Amazon 'Corporate Welfare' Criticized by New York Politicians
(Bloomberg) -- Amazon.com Inc. shouldn’t receive "massive corporate welfare" to invest in New York City and should instead use its resources to help solve public problems such as aging transportation systems, two lawmakers who represent the city said.
"We’re tripping over ourselves to buy Amazon’s love when New York has a lot to offer," New York State Senator Michael Gianaris said in an interview, after releasing a joint statement with New York City Councilman Jimmy Van Bramer. Both represent the Long Island City neighborhood of Queens.
"We should be talking about what they can contribute to the community rather than what they can take," Gianaris said.
The New York backlash underscores the complexity of Amazon’s presence as the e-commerce giant nears the end of its search for an additional corporate headquarters. It’s credited with bringing an economic boom to Seattle that included rapidly rising property values and increased employment opportunities. Yet the company is also blamed for an affordable housing crisis and traffic problems.
Amazon is in advanced discussions to split the second headquarters between Long Island City and the Washington, D.C. , suburb of Crystal City, Virginia, according to people familiar with the matter. Amazon last year announced plans to invest $5 billion and hire 50,000 people over the next 18 years, and invited North American cities to submit bids to attract the investment.

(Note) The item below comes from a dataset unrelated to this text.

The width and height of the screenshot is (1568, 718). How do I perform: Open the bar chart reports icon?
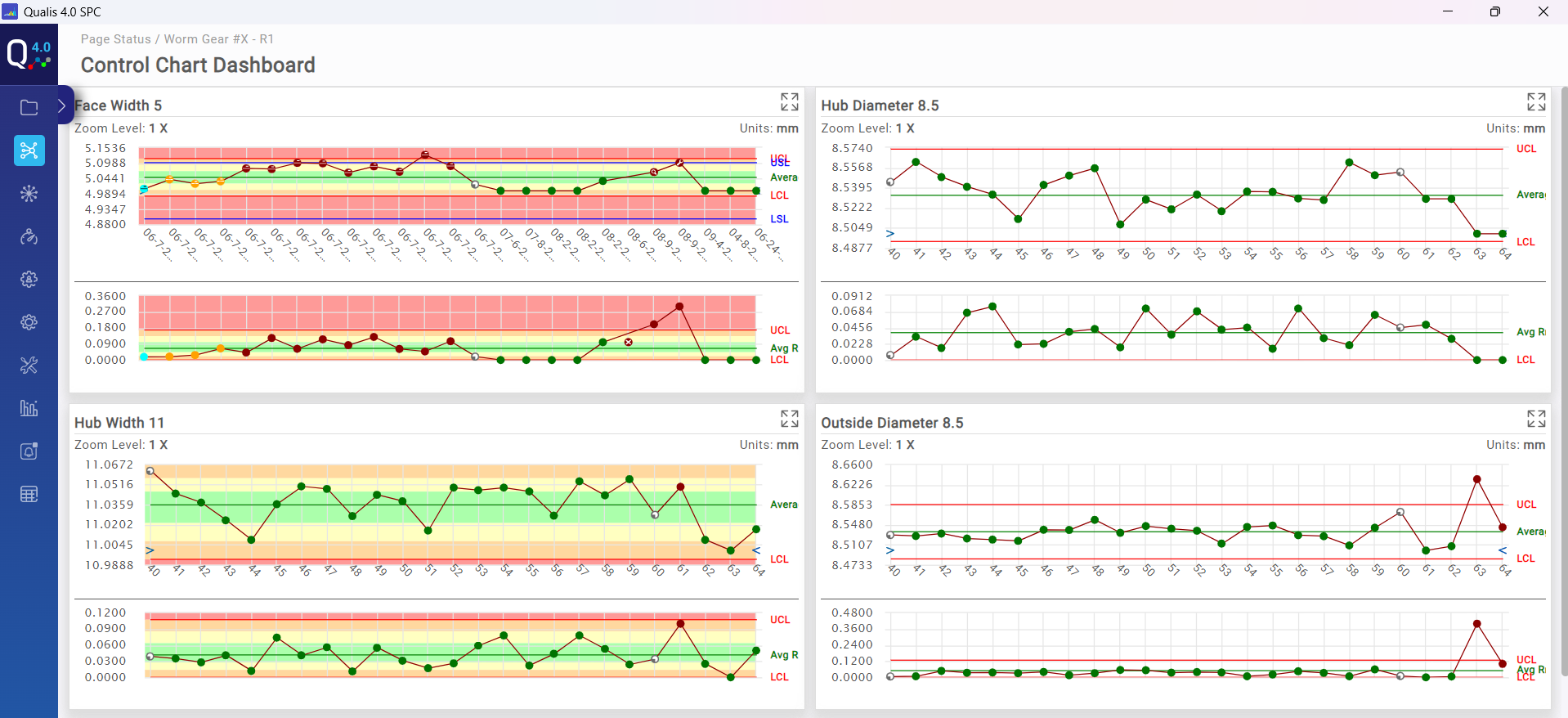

Amazon in January announced 20 finalists and is scheduled to make a final decision by the end of the year.
Gianaris, in the interview, said he is worried New York will give Amazon billions of dollars in tax incentives while the city is struggling to pay for better subway service and provide education and healthcare to residents. Gianaris said he has no direct knowledge of the package, which is being negotiated privately.
"Offering massive corporate welfare from scarce public resources to one of the wealthiest corporations in the world at a time of great need in our state is just wrong," he and Van Bramer said in their statement.
Amazon, through a spokesman, declined to comment.